SOBRE A TAREFA:
Por favor, responda com base na resenha abaixo sobre o livro de Helena Jobim: em que caso a armadilha ao crítico fica mais insidiosa?

TRECHO PARA LEITURA:
-*-

Pressinto os anjos que me perseguem, de Helena Jobim

Por Henrique Ruy S. Santos
 
A morte é uma condição que a gente vive acordado.
Ricardo Lísias¹




Toda literatura que pretende dar conta de acontecimentos reais apresenta uma armadilha ao crítico, e mesmo ao leitor comum. E essa armadilha é tanto mais insidiosa quanto mais íntima é a natureza dos fatos narrados, como costuma acontecer na autoficção. Explico: um livro (mas também um filme, uma série de TV etc., especialmente as produções do gênero documentário), ao estabelecer de antemão seu nexo indissociável com determinados fatos, pode levar o leitor a equivocadamente assumir como baliza crítica a fidelidade da narrativa a esses acontecimentos que pretende narrar.

-*-

Dados de apontamento de alvos:
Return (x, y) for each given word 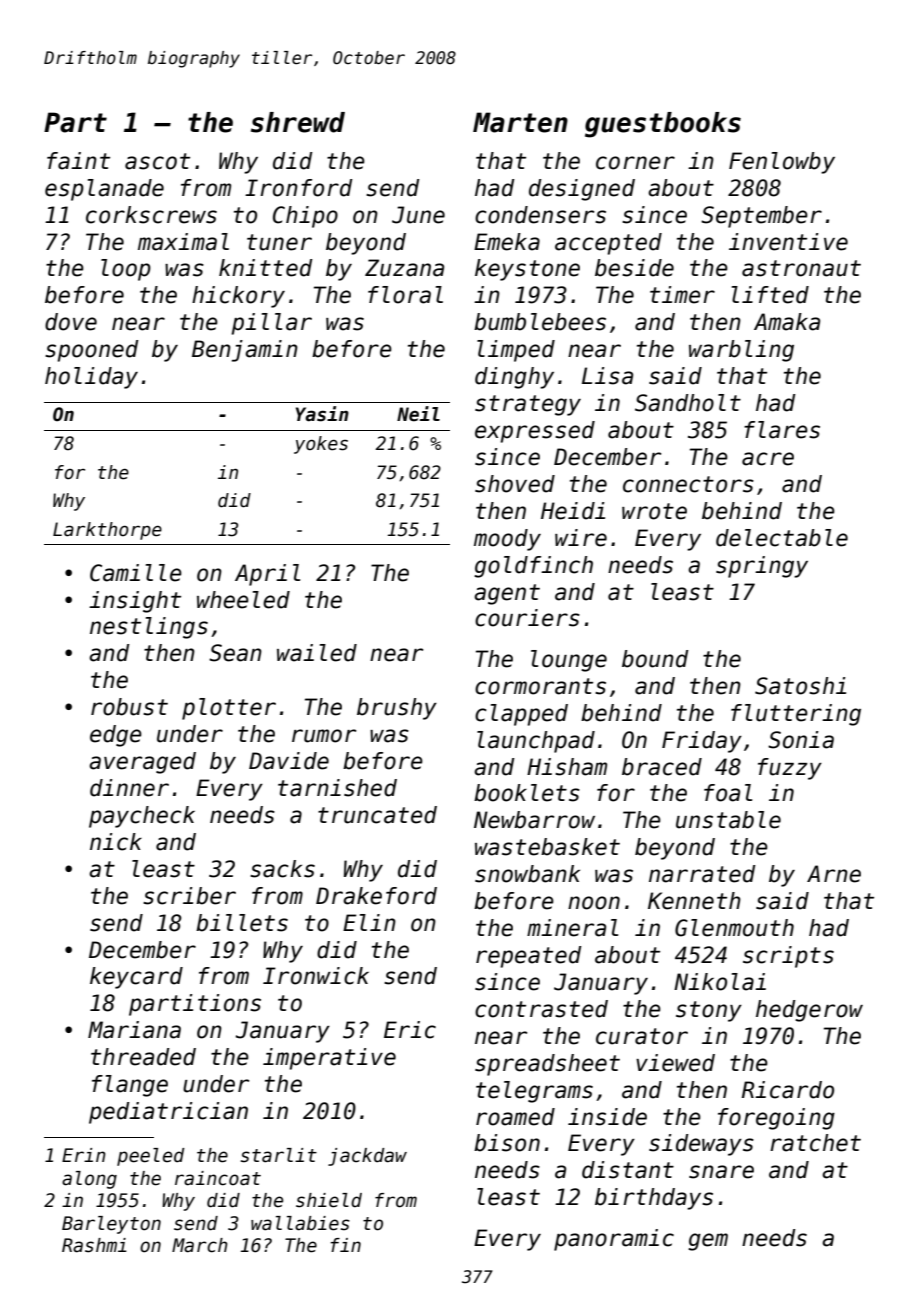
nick (116, 842)
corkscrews (151, 215)
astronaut (801, 268)
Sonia (801, 740)
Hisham (567, 767)
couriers (527, 618)
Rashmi (94, 1245)
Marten (520, 122)
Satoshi (800, 686)
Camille (136, 573)
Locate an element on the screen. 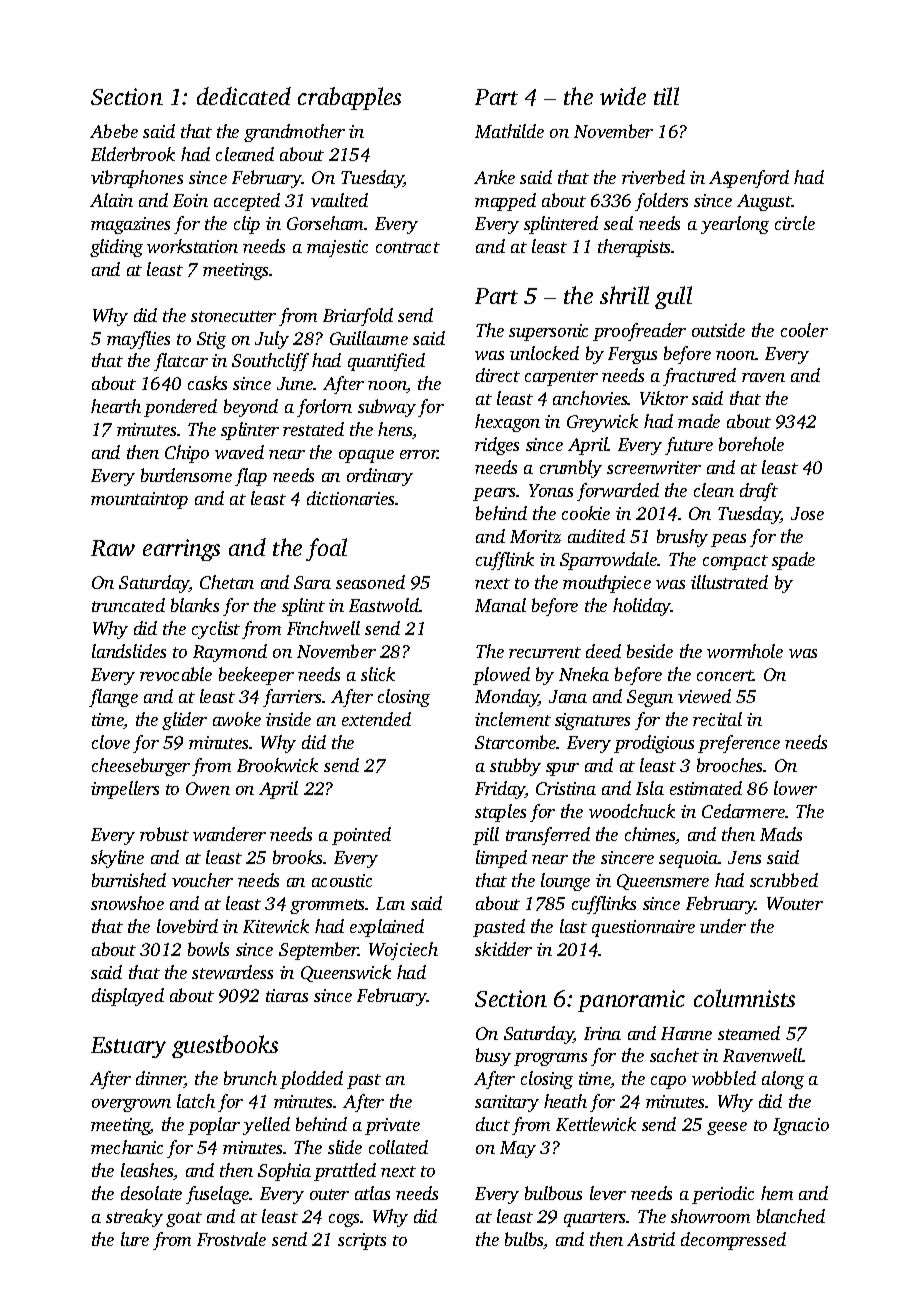  peas is located at coordinates (728, 540).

-*-

PROBLEMA RESOLVIDO:
Quanto mais íntima é a natureza dos fatos narrados, como costuma acontecer na autoficção.